Comment le siége durant devant Calais, il y eut maintes belles escarmouches par mer et par terre d’un côté et d’autre.


Le siége se tint longuement devant Calais, et y avinrent moult de grandes aventures et de belles prouesses, d’un côté et d’autre, par terre et par mer, lesquelles je ne pourrois mie nommer, ni la quatrième partie écrire ni recorder ; car le roi de France avoit fait établir si bonnes gens d’armes et tant, par les forteresses qui sont et étoient pour ce temps ès marches des comtés de Ghines, d’Artois et de Boulogne, et autour de Calais, et tant de Gennevois et de Normands et d’autres mariniers sur mer, que les Anglois qui vouloient issir hors, à cheval ou à pied, pour aller fourrer ou aventurer, ne l’avoient mie d’avantage, mais trouvoient souvent des rencontres dures et fortes. Et aussi y avoit souvent plusieurs paletis et escarmouches entour les portes et sur les fossés, dont point ne se partoient sans morts et sans navrés.
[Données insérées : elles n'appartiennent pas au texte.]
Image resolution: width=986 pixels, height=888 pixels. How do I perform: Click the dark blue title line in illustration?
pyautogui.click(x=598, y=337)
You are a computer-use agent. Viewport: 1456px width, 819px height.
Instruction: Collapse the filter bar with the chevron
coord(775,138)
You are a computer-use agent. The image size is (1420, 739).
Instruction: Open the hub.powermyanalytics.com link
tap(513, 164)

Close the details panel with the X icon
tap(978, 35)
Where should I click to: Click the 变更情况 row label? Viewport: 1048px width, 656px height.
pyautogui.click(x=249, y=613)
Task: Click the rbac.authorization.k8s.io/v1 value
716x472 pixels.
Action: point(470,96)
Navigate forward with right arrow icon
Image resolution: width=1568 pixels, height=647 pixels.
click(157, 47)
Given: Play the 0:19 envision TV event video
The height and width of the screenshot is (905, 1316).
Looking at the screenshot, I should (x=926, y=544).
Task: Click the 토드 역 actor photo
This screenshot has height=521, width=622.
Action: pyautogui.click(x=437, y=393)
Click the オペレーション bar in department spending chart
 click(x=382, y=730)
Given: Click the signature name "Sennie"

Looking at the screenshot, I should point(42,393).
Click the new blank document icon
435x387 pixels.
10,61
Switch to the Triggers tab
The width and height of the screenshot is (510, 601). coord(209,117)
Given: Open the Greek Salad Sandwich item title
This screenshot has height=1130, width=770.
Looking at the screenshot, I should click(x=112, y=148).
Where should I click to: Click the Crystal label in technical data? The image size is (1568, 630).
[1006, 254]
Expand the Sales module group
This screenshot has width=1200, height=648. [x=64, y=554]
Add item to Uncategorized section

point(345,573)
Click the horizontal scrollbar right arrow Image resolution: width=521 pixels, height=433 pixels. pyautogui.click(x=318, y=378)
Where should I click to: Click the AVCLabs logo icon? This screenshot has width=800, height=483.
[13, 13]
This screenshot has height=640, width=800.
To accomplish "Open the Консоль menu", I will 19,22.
Un jour perdoient les uns, l’autre jour perdoient les autres, ainsi que on voit souvent avenir en telles besognes. Aussi le roi d’Angleterre et son conseil étudioient nuit et jour à faire engins et instrumens pour ceux de Calais mieux appresser et contraindre ; et ceux de la ville de Calais contrepensoient le contraire et faisoient tant à l’encontre, que ces engins et instrumens ne leur portoient nul dommage. Ni rien ne les grévoit ; ni pouvoit tant gréver que l’affamer ; mais nulles pourvéances ne leur pouvoient venir fors en larcin, et par deux mariniers qui étoient maîtres et conduiseurs de tous les autres, lesquels on nommoit, l’un Marant et l’autre Mestriel ; et étoient demeurans à Abbeville. Par ces deux mariniers étoient ceux de Calais confortés souvent en larcin, et par eux hardiment aventurer ; et s’en mirent par plusieurs fois en grand péril ; et en furent moult de fois chassés et presque pris et attrapés entre Boulogne et Calais, mais toujours échappoient eux : et firent maints Anglois mourir et noyer, ce siége durant devant Calais.